Şam'da birinden aldığı kalemi unutup veremeden Merv'e gelmişti. Kalemi sâhibine
vermek için Merv'den tekrar Şam'a gitti. Eshâb-ı kirâm (radıyallahü anhüm) ile
onları gören Tâbiînin hâllerini anlatan eserleri okurken çok ağlar kendinden
geçerdi. Peygamber efendimizi sallallahü aleyhi ve sellem görüp sohbetlerinde
bulunma şerefine kavuştukları için Eshâb-ı kirâmın üstünlüğünü anlatır ve:
"Muâviye'nin
radıyallahü anh, Resûlullah'ın yanında giderken, bindiği atın burnuna giren toz,
Ömer bin Abdülazîz'den bin defâ üstündür." buyururdu.
Evinde
hadîs-i şerîflerle çok meşgûl olduğundan; "Yalnızlıktan rahatsız olmuyor musun?"
diye sorulduğunda; "Peygamber efendimiz ve Eshâbı radıyallahü anhüm ile berâber
olunca insan hiç yalnızlık duyar mı?" karşılığını verirdi.
Merv'de bir yıl ticâretle
uğraşır, kazancının hepsini fakirlere dağıtırdı. İkinci yıl İslâmiyet'i yaymak
için cihâda, düşmanla harbe giderdi. O, medresede müderris, hoca; câmide
vâiz, şehirde tüccâr; harbde büyük bir kahramandı. Kılıç ve kalem sâhibi idi.
Kalemiyle cihâda dâir eser yazdı, kılıcıyla da dillere destan olan
kahramanlıklar gösterdi.
Abbâsîler
devrinde Bizanslılarla yapılan harplerden birine katılmıştı. Abbâsî ordusu
sessiz, sâkin ve aydınlık bir gecede Tarsus'un kuzeyinde karargâh kurmuştu.
Tarsus'un sırtlarında İslâm ve Bizans orduları görünüyordu. İki taraf da
kendilerini kuvvetli göstermek için alevleri göklere yükselen ateşler
yakmışlardı. Bu ateş ocaklarından birinin etrafında tepeden tırnağa silâhlı
askerler hilâl şeklinde oturmuşlar, ortalarında ise ince yapılı, nûrânî yüzlü
bir zat onlara ders anlatıyordu.

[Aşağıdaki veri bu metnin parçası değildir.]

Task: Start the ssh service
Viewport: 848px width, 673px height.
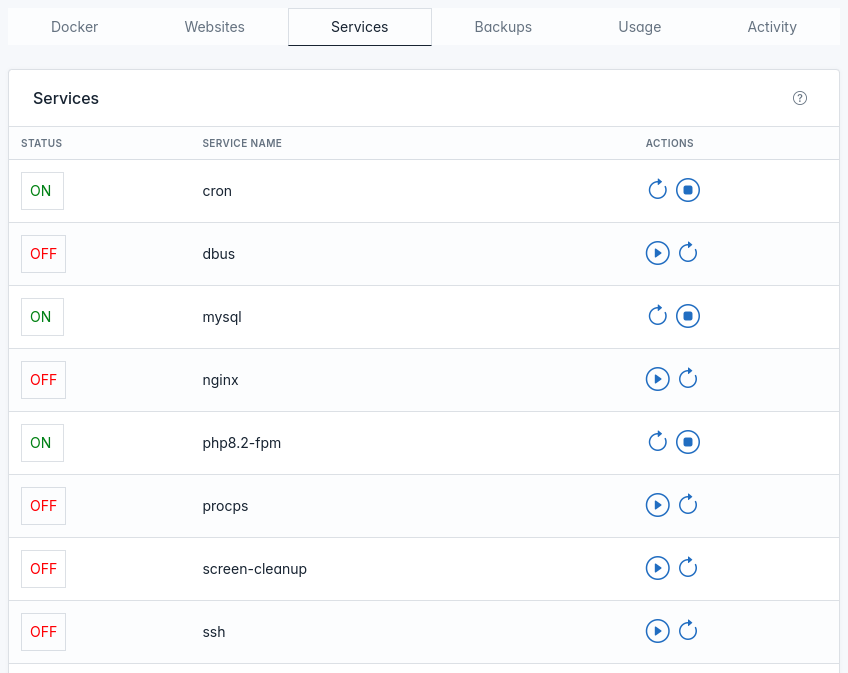Action: (657, 631)
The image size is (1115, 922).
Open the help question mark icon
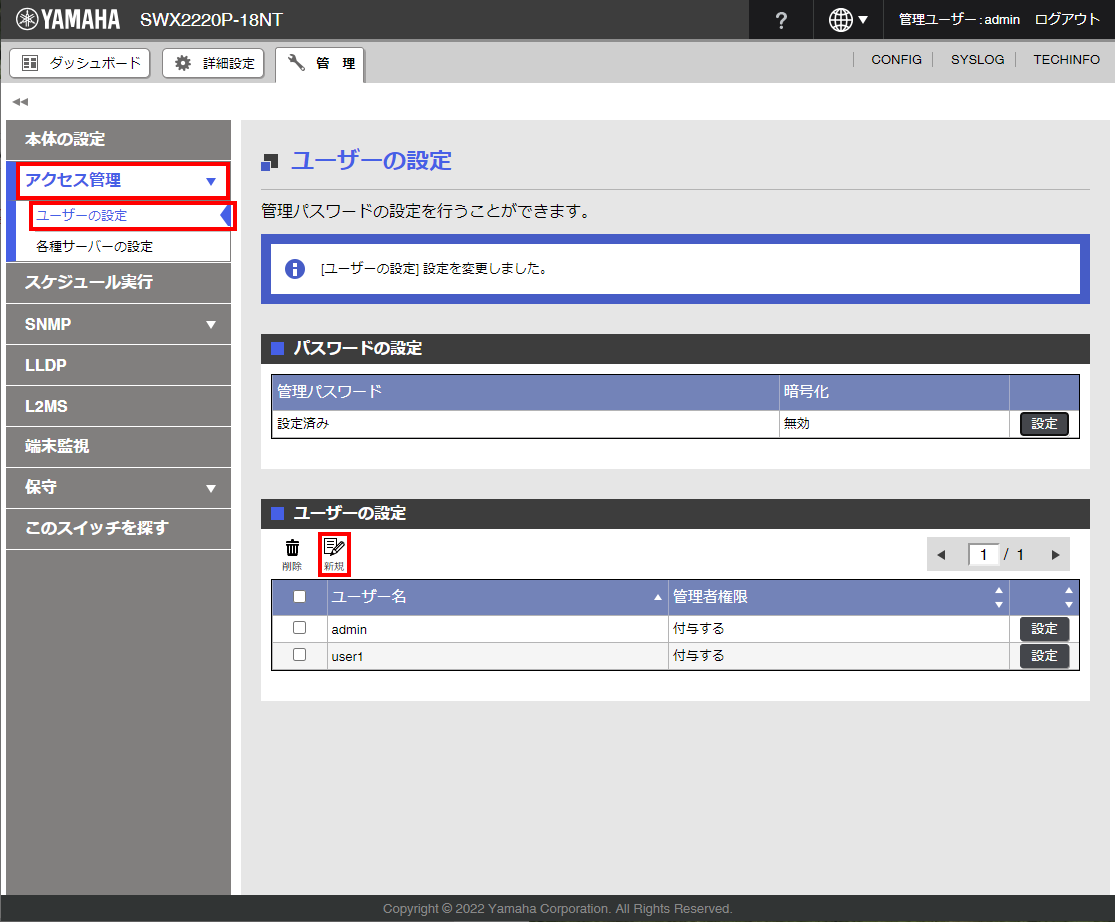781,20
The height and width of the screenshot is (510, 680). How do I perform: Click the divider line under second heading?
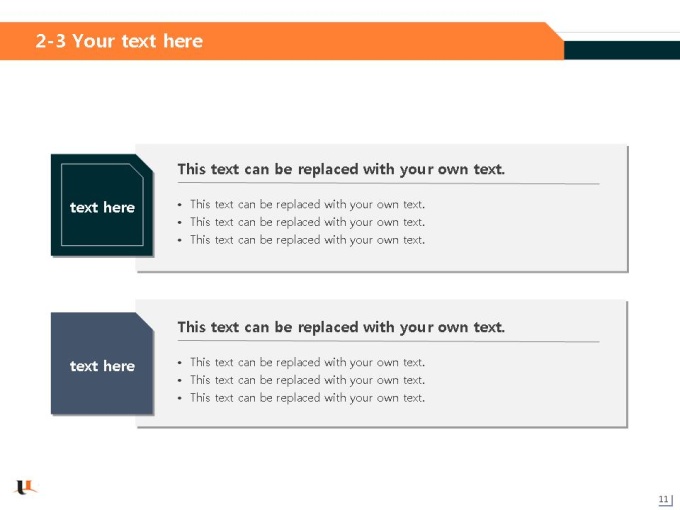389,341
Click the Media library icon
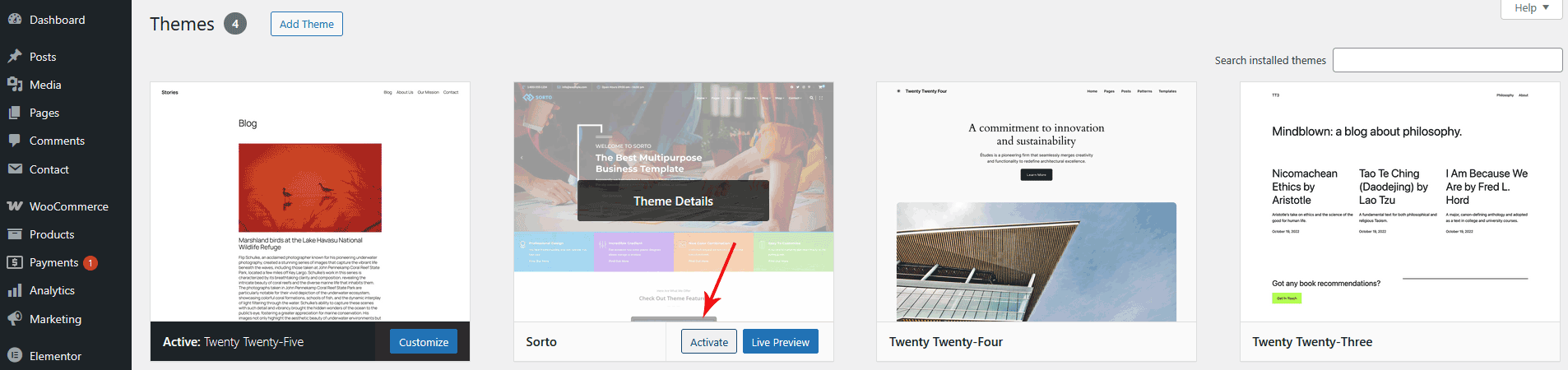This screenshot has height=370, width=1568. coord(15,85)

Kimse vaktin nasıl geçtiğinin farkına
varmamıştı. Sözü kesip, duâsını yapınca istirahate çekildiler.
Sabah namazı
kılındıktan sonra, harp hazırlıkları başladı. İki ordu karşı karşıya geldi.
Bizans ordusundan iri yapılı, kendisi ve atı zırhlara bürünmüş biri kılıç
sallayarak ortaya çıktı. Döğüşmek için müslümanlardan er istedi. Müslüman
saflarından bir kahraman onun karşısına çıktı. Fakat, şehîd düştü. Bu hâl
müslümanların gayretine dokundu, ikinci bir yiğit daha çıktı. O da şehîd oldu.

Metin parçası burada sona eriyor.